Fujitsu-Siemens Lifebook P1610 Ultra-Portable Tablet PC Review - Fujitsu-Siemens Lifebook P1610 Ultra-Portable Review

Naturally, being a tablet, the display rotates and flips around and can be used in portrait or landscape mode. Vitally, the hinge on which this is based seems to be very well made, locking the display in place when required and generally giving the impression that it isn’t about to fall apart. This sense of build quality is reflected throughout the notebook, and despite the relative size and weight there’s a definite sense of density and solidness to the machine. With this being intended for travelling this is an important factor, and the hard drive is shock protected for further peace of mind.

Speaking of peace of mind, as with the P7230 there’s support for the Trusted Platform Module (TPM) for data encryption and security, with a fingerprint reader on the left side of the bezel providing secure verification for all that sensitive data. These are essential features for a business orientated notebook, and the P1610 doesn’t disappoint.

Going back to the theme of build quality, Fujitsu-Siemens has once again excelled itself in creating a superb keyboard for the P1610. Our sample is a UK spec machine, so has the proper UK style keyboard layout with the larger Return key on the right hand side, while the left Ctrl key is to the left of the Fn key, as it should be.
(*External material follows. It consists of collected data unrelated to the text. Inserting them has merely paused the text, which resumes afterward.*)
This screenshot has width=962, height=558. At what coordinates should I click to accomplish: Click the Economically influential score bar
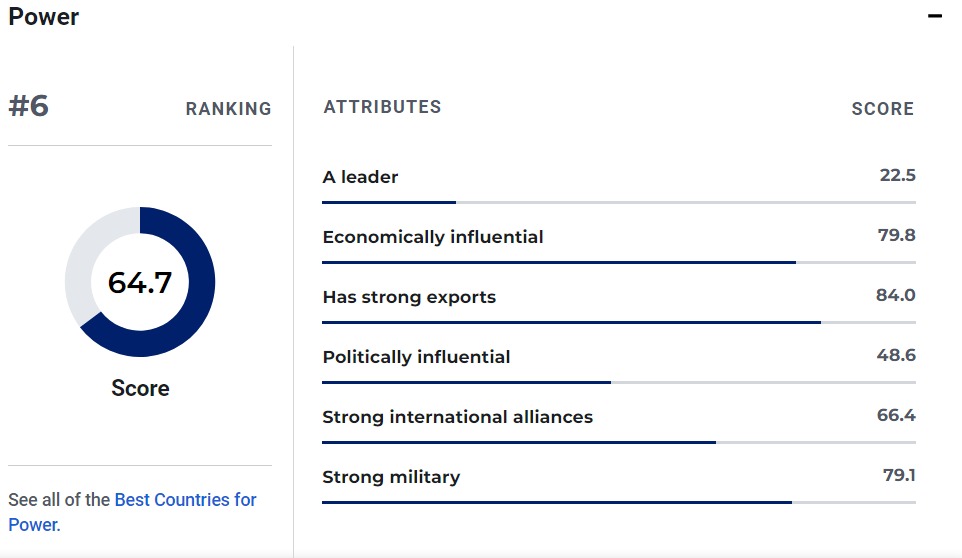618,262
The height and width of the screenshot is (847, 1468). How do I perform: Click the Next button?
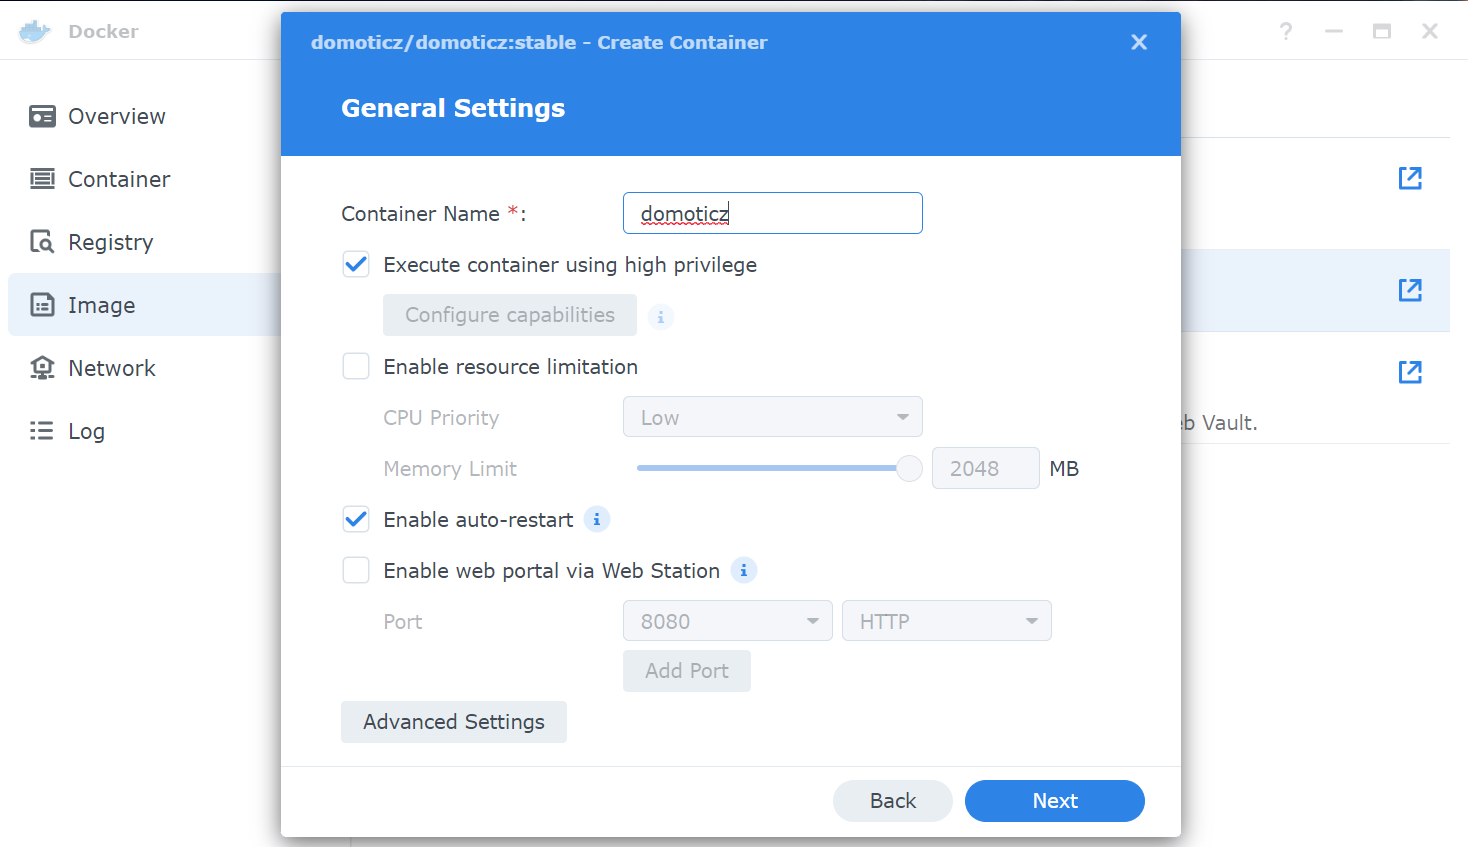(1055, 801)
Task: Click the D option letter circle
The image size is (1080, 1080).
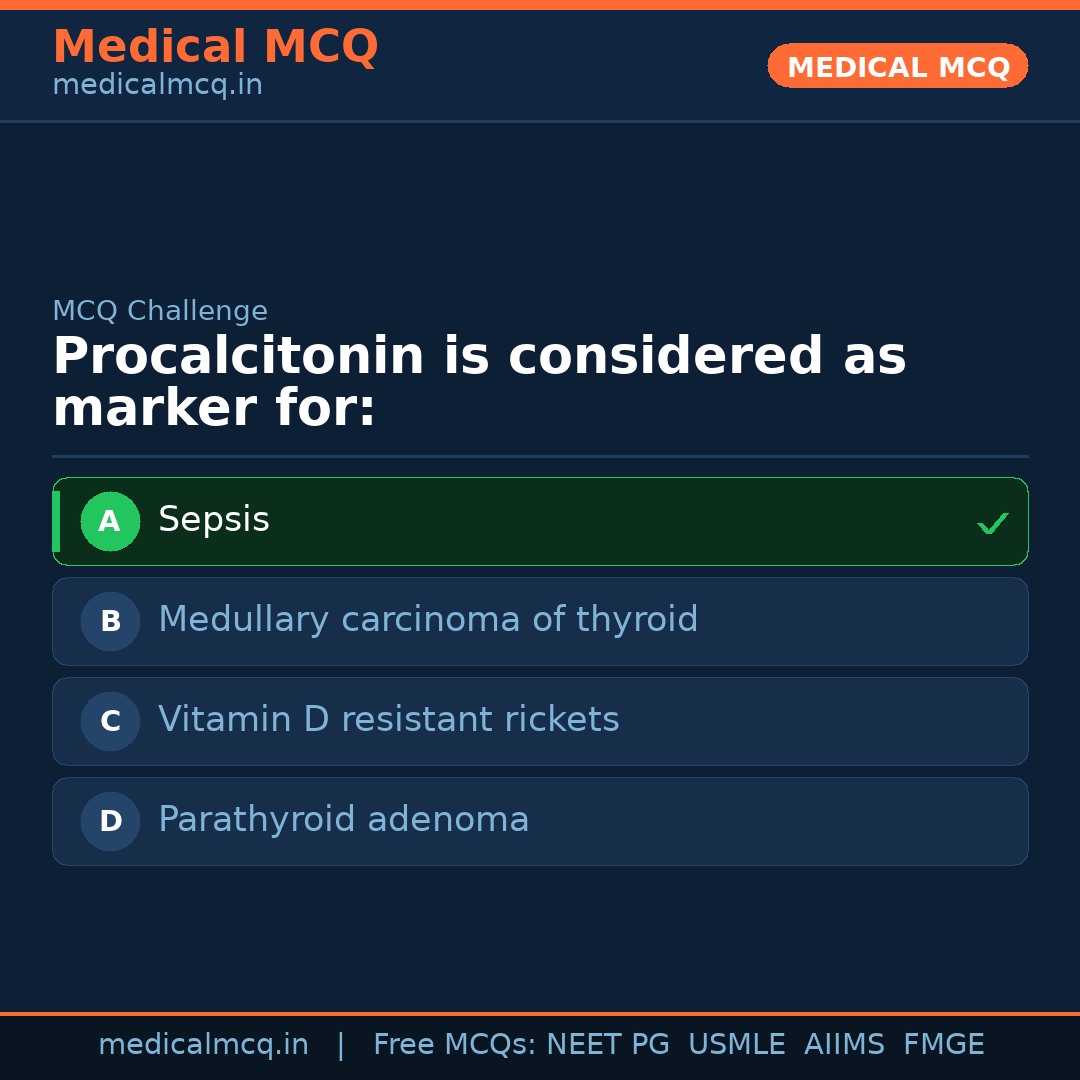Action: tap(110, 821)
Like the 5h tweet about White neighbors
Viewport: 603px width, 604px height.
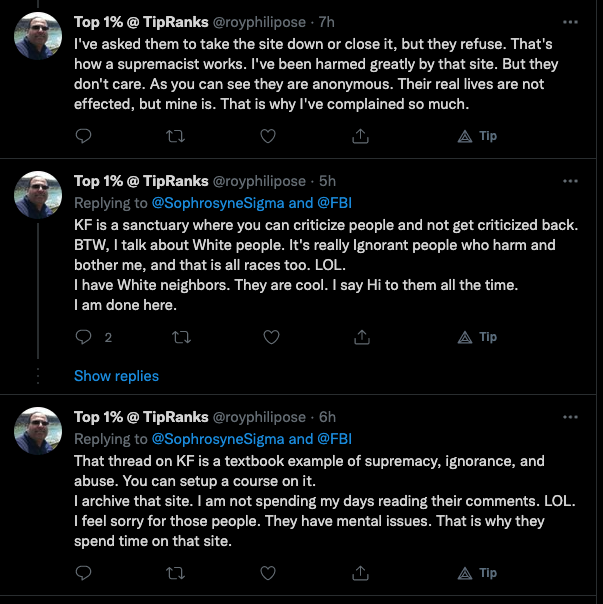click(271, 337)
The cursor keys are offset, with Page Up, Down, Home and End keys mapped to them via the Fn key. Everything about the layout is as near to perfection as one could get, and as such it seems as though very few compromises have actually been made despite the small size.

Unsurprisingly, this excellent layout is complemented by light, crisp and highly responsive keys. Despite being a very small keyboard, with small keys to match, it’s a joy to type on and it takes very little adjustment to switch from using a full sized desktop keyboard.

With this being a tablet with a touch sensitive screen there’s no need, or space, for a normal touch pad. Instead there’s a track point in the middle of keyboard. Occasionally this can be something of obstacle when typing, but there’s an effective dead zone to avoid accidental movement and in use it’s precise and easy to use.

Surrounding the screen is an assortment of things. The fingerprint reader I’ve already mentioned, but just below that on the bottom edge are two programmable buttons, an aspect button for switching between landscape and portrait modes, and an Fn key which must be held down to use the programmable keys. When not held down they function as scroll buttons.

On the right side is one further programmable button, which by default is set to launch the power saving utility. This will turn off all unessential features such as the on-board modem, wireless LAN and so on while dimming the screen brightness as well. Further to the right are the battery and hard drive status lights, and finally there’s a sliding power button on the far right.